36th Mayor of Denver
- In office 1947–1955
- Preceded by: Benjamin F. Stapleton
- Succeeded by: Will Nicholson

8th President of the University of Colorado
- In office 1956–1963
- Preceded by: Ward Darley
- Succeeded by: Joseph R. Smiley

22nd President of the National League of Cities
- In office 1950
- Preceded by: DeLesseps Story Morrison
- Succeeded by: William F. Devin

Personal details
- Born: August 3, 1911 Denver, Colorado, U.S.
- Died: April 4, 2003 (aged 91) Colorado, U.S.
- Party: Republican (before 1954) Democratic (after 1954)

= J. Quigg Newton =

American academic administrator and politician (1911–2003)

James Quigg Newton Jr. (August 3, 1911 – April 4, 2003) was an American lawyer, academic administrator, and politician. He served as the mayor of Denver, Colorado from 1947 to 1955. He was president of the University of Colorado from 1956 to 1963.

== Early life ==
Newton was born on August 3, 1911, in Denver, Colorado. His father was a successful businessman. He spent his childhood between Denver and New York City.

Newton was educated at the public schools in Denver, followed by Phillips Academy in Andover, Massachusetts. He attended Yale University, graduating with an AB in 1933. This was followed by graduating from Yale Law School in 1936.

== Early career ==
Newton was a legal assistant to William O. Douglas, commissioner of the U.S. Securities and Exchange Commission. In 1937, he began working Denver law firm of Lewis and Grant. He was a founding partner of Newton, Davis and Drinkwater in 1939. His partner, Richard Davis, was his Yale classmate and brother-in-law. The firm merged with Lewis & Grant in 1947 to form Lewis, Grant, Newton, Davis & Henry, which later became Lewis, Grant & Davis, and then Davis Graham & Stubbs.

In 1937, Newton became a lecturer in law at the University of Denver. Newton served as a legal officer with the Naval Transport Command of the US Navy in the Second World War. After the war, he became the president of the board of trustees of the University of Denver.

==Mayoralty==
In 1947, aged 35, he ran for the office of mayor and defeated the incumbent, Benjamin F. Stapleton, who first became mayor in 1923. Newton was reelected in 1951, but declined to run for a third term in 1955. While he was mayor, Newton oversaw the construction of the Denver Museum of Nature and Science, the Denver Coliseum, the Denver Botanic Gardens, the Valley Highway, and expansion of Stapleton Airport, and the downtown public library.

Newton served on the Republican National Committee.
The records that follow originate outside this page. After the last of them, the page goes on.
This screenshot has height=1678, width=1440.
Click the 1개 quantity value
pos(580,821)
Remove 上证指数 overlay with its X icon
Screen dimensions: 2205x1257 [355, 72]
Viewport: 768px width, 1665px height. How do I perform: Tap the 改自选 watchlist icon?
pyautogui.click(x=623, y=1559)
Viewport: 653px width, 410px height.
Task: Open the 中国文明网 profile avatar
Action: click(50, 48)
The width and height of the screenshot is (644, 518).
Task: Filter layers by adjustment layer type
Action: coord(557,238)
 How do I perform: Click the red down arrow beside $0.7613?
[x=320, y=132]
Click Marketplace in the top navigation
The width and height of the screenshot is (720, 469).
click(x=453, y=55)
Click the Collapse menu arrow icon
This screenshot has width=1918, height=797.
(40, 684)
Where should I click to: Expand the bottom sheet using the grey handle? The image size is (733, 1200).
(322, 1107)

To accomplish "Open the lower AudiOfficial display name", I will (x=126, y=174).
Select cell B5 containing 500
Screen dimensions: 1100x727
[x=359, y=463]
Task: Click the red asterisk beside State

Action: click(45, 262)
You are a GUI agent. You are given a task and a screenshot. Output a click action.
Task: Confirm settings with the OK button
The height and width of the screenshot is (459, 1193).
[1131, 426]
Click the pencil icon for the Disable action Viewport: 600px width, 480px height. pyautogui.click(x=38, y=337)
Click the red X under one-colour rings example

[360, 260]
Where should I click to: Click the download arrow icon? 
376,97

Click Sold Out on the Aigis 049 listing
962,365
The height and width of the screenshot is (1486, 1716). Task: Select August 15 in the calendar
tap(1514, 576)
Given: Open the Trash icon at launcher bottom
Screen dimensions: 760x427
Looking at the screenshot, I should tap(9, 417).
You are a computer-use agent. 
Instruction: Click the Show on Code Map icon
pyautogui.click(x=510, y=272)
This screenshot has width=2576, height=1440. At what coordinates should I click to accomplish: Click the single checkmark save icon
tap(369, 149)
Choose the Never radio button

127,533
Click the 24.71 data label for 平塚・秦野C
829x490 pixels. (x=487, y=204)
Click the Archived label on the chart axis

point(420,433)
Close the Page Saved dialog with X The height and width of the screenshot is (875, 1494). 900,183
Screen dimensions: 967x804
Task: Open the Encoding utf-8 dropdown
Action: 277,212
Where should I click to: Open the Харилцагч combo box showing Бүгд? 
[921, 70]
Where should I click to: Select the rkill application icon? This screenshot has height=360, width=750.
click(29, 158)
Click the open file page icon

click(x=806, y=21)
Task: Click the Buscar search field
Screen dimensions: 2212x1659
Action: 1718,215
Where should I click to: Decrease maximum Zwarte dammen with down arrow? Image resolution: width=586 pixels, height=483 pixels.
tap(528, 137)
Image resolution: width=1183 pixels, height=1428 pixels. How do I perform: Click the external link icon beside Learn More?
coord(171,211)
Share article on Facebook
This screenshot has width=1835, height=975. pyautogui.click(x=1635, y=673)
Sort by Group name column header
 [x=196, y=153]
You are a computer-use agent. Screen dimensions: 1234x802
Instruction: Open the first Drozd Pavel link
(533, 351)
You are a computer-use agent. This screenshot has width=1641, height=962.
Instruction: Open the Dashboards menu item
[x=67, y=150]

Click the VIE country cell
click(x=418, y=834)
In 1950, he served as president of the National League of Cities.

Towards the end of his mayoralty, he unsuccessfully ran to become the Democratic candidate for the U.S. Senate in 1954.

==Post mayoralty==
After leaving office as mayor, he became the president of the Ford Foundation for eighteen months. He was president of the University of Colorado from 1956 to 1963. He was aso president of the Commonwealth Fund in New York from 1963 to 1976.

Newton became a fellow at the Center for Advanced Study of the Behavior Science Center in California for a year, followed by the Henry J. Kaiser Foundation for two years.

He returned to practice law at Davis Graham & Stubbs in Denver from 1980 to his death in 2003.

== Personal life ==
Newton married Virginia Shafroth in 1942. She was the granddaughter of John F. Shafroth who served as US Senator and Governor of Colorado. They had four daughters. Newton died from a heart attack in Denver, Colorado, on April 4, 2003.